**SOURCE TEXT**
------------------------------------------------------------------------

Levinas and Zubiri: The Cruel Error of Definition

For Aristotle, being (Greek: ouisia) was a substance (Latin: substantia, from sub under stare to stand.) In order to know the essence of a substance; that is, what a thing is, its essence must be demonstrated in a definition, Aristotle said. His most famous example of this is his definition of a human being as a rational animal. However, to define is to set limits on something (Latin: definire, from de completely finire to bind or set limits on, from finir boundary or end.) When Aristotle argues that knowledge of essences is gained via definitions he is linking his metaphysics of substance to his epistemology by making knowledge the result of capturing the essence of a substance in a definition. Heidegger would later criticize Aristotle for obscuring being by confusing it with substance. Still later, two of Heidegger’s students, Emmanuel Levinas and Xavier Zubiri would take up this critique of Aristotle.
It is important to point out that both Levinas and Zubiri were ethnic minorities. Levinas, a Lithuanian Jew and Zubiri, a Basque Catholic priest (who was later secularized). Each of these thinkers felt the sting of being totalized in definitions of the dominant cultures within which they lived and found themselves marginalized from. Levinasprivileging of the other arises against the background of his status as an ethnic minority in Europe. Zubiri’s emphasis on the dynamic structure of reality as the ground of being, which is incapable of being captured in a definition, also arises against the backdrop of his Basque heritage. (This is my contention that I am still investigating)

------------------------------------------------------------------------

**DATA RECORDS**
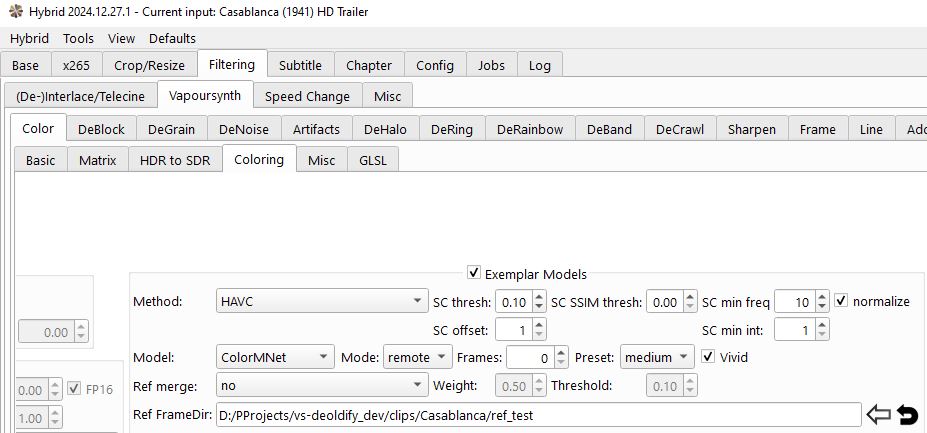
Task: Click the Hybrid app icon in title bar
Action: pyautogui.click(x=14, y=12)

------------------------------------------------------------------------

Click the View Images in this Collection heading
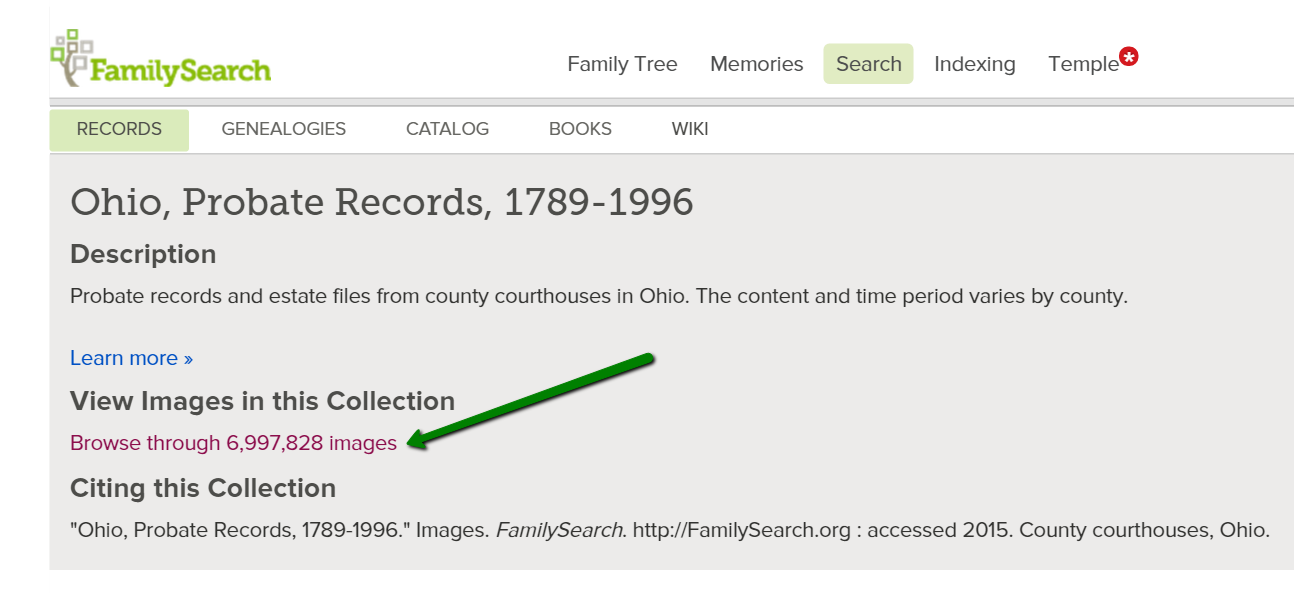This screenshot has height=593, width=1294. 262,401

------------------------------------------------------------------------

**TASK DESCRIPTION**
Reproduce, word for word, the stretch of the passage on Levinas and Zubiri from "It is important" through "am still investigating)".

**REPLY TO THE EXERCISE**
It is important to point out that both Levinas and Zubiri were ethnic minorities. Levinas, a Lithuanian Jew and Zubiri, a Basque Catholic priest (who was later secularized). Each of these thinkers felt the sting of being totalized in definitions of the dominant cultures within which they lived and found themselves marginalized from. Levinasprivileging of the other arises against the background of his status as an ethnic minority in Europe. Zubiri’s emphasis on the dynamic structure of reality as the ground of being, which is incapable of being captured in a definition, also arises against the backdrop of his Basque heritage. (This is my contention that I am still investigating)